THINGS TO DO -
• A. Decide whether each statement agrees with the passage on Wielenberg's argument: (i) under R-supervenience, a moral property is identical to its base property; (ii) the writer considers Wielenberg's argument sound; (iii) the writer plans to give two responses to the argument. Answer yes or no for each, and quote the words from the passage that settle it.
• B. Answer these questions from the passage on Wielenberg's argument:
(i) Under TS, what is the value of all finite things dependent upon?
(ii) What is the second kind of supervenience relationship called?
(iii) What is the heading of section 4?
• C. Pick up the passage on Wielenberg's argument after its final sentence and keep writing it.

READING TEXT -
[BEGIN]
Wielenberg’s argument then is as follows: Something has intrinsic value if it is valuable “in virtue of its intrinsic properties” and not “in virtue of how it is related to things apart from itself”. However, TS entails that “the value of all finite things is dependent upon their relationship to God” (emphasis mine) (p. 44). Consequently, TS entails “nothing distinct from God is intrinsically good”.
Below, I will make three responses to this argument.

4. Is the Argument Sound?

My first response is that the argument is unsound. For Wielenberg’s argument to be valid, the phrase “in virtue” in Wielenberg’s definition of intrinsic value must refer to the same kind of dependence relationship that theological stateists postulate holds between God and the value of finite things. However, this is not the case.3
Wielenberg spends some time elaborating on what he means when he says that intrinsic value is the value something has in virtue of its intrinsic properties. In doing so, he distinguishes between two different kinds of supervenience relationship. One is “reductive supervenience” (or R-supervenience). This is where a moral property M supervenes upon a base property B because the moral property is identical to the base property. The second is “De-Paul supervenience” (D-supervenience). If a moral property M D-supervenes upon a base property B, then “M is not identical with, reducible to or entirely constituted by B”; instead, “B’s instantiation makes M be instantiated”. (Wielenberg 2014, pp. 9–15)
[END]
SUPPLIED INFORMATION -
[BEGIN]
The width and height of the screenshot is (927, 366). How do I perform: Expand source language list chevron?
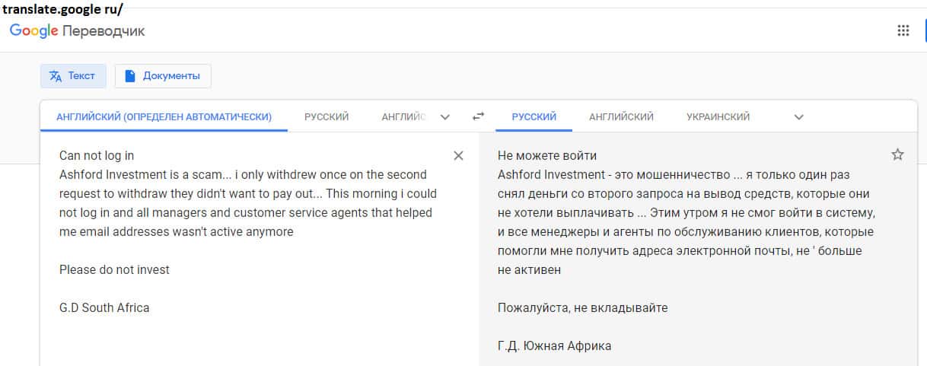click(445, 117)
[END]
[BEGIN]
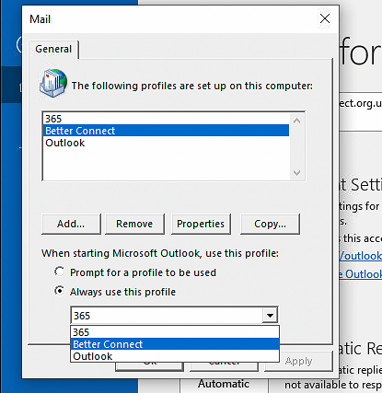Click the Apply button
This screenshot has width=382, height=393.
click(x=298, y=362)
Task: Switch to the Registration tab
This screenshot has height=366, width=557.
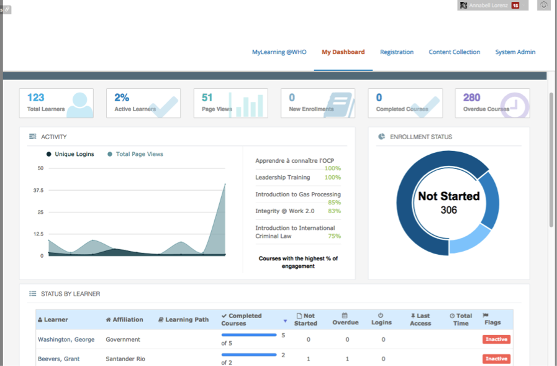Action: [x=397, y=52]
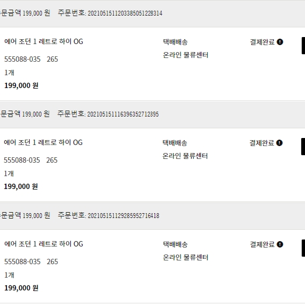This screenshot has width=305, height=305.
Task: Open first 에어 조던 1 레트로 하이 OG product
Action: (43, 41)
[END]
RESPONSE LIST -
• A.
(i) Yes: "the moral property is identical to the base property"
(ii) No: "My first response is that the argument is unsound."
(iii) No: "Below, I will make three responses to this argument."

• B.
(i) Their relationship to God
(ii) De-Paul supervenience (D-supervenience)
(iii) "Is the Argument Sound?"

• C.
D-supervenience and R-supervenience are distinct relationships. A person can consistently deny that moral properties R supervene upon a base property and affirm they do D supervene upon that property. This is implicit in the thesis of Robust Realism itself. Robust realists deny that moral properties R-supervene upon natural properties and hold that moral properties are sui generis. So, Moral properties are not identical or reducible to any natural property. However, moral properties do D-supervene upon natural properties. In Wielenberg’s view, natural properties make or “robustly cause” moral properties to be instantiated.4
When Wielenberg says something’s intrinsic value is its value in virtue of its intrinsic properties and its extrinsic value “is the value it has in virtue of how it is related to things apart from itself”, the phrase “in virtue” is shorthand for a relationship of D-supervenience.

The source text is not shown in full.